2007-06-27

The Sovereignty of God

From Michael Horton, "Where in the World is the Church?"
The sovereignty of God is not only an essential tenet of the Christian faith in particular (and theism in general), but it is also immensely practical for our confidence that God fights our battles for us; evil can never have the last word. At the Cross, we are told, our debt was not only canceled, but 'having disarmed the powers and authorities, he made a public spectacle of them, triumphing over them by the cross' (Colossians 2:15). Is it not the height of arrogance, bordering on blasphemy, to suggest that it is the believer's victory over demonic forces rather than Christ's once-and-for-all triumph that secures liberation from bondage? It is by proclaiming the Gospel, Paul declares in his famous passage on spiritual warfare (Ephesians 6), not by taking it upon ourselves to eradicate spiritual darkness, that God's kingsom is extended and Satan's diminished.
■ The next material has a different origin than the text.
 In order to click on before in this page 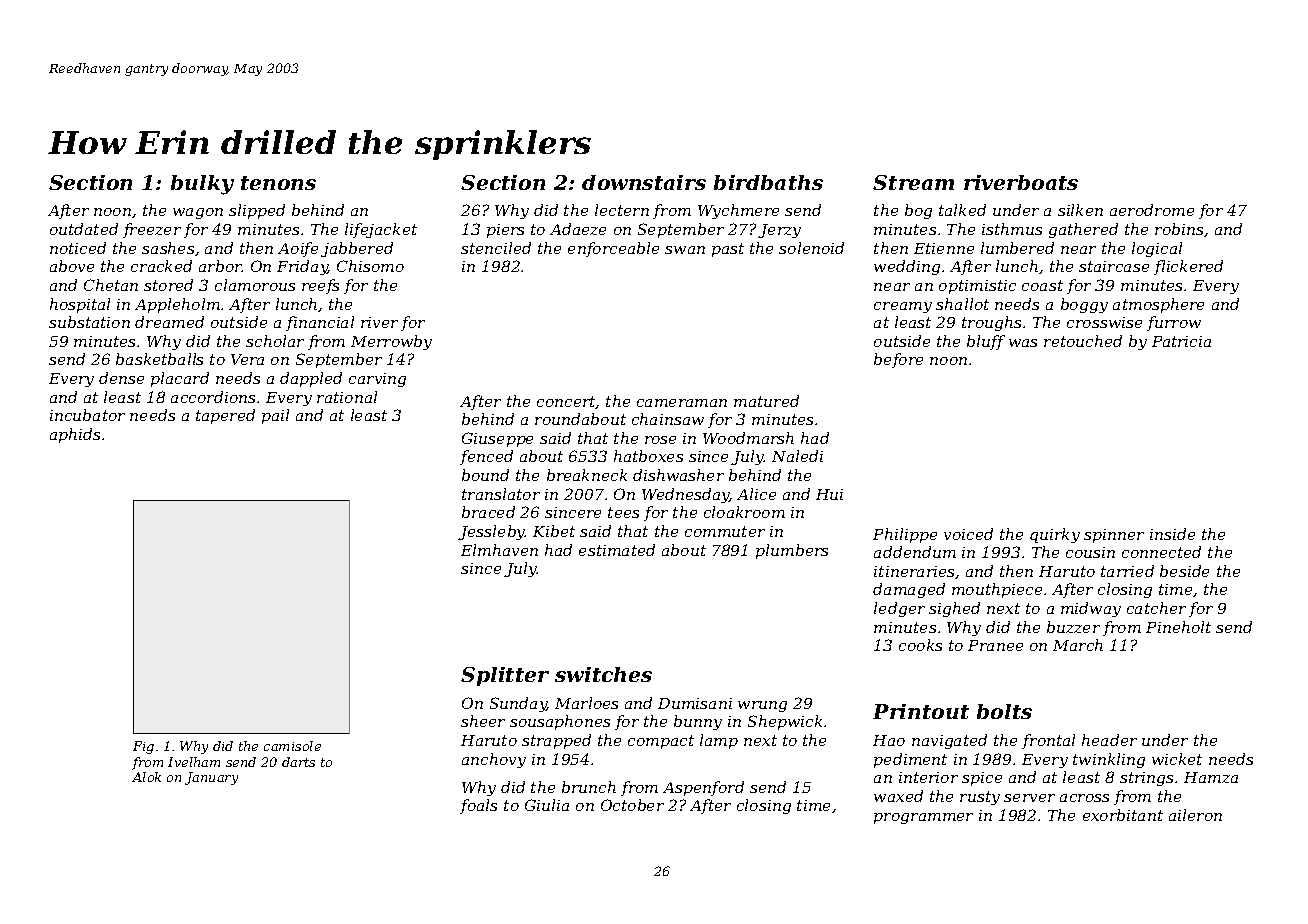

Often, our political causes, like our evangelistic cursades, tend to ignore this fundamental truth, so that we sometimes sound as if this latest, greatest movement (the Christian Right in politics, or Promise Keepers [or other movements] ...) of our own frenetic activity and ambitious, entrepreneurial projects will achieve the work credited in Scripture to the Cross of Christ. Or, on the other end, if the wrong person occupies the White House, we give the impression that the universe is out of control, as if God depended on us and our machinery for the realization of His kingdom. Very often, the most well-meaning believers engage in these ambitious causes with the best of motives, but the temptation is great to forget, when we lose, that Christ is still King, and when we win, that we are not.

Of course, this is not to say that Christ's triumph at the Cross eliminates our responsibility to evangelize the nations or to teach them righteousness, but it is to say that the only way we bring this victory to the nations is by proclaiming what Christ has already accomplished, not by our feats of grandeur and glory. For, unlike the "super-apostles," as Paul referred to the Gonostics, "We do not preach ourselves, but Jesus Christ as Lord, and ourselves as your servants for Jesus' sake (2 Corinthians 4:5).

The sovereignty of God comforts us in crisis and curbs our pride in triumph, reminding us that it is not we who determine the outcome of spiritual battles, but Christ the King who fights for us and has already secured the final victory.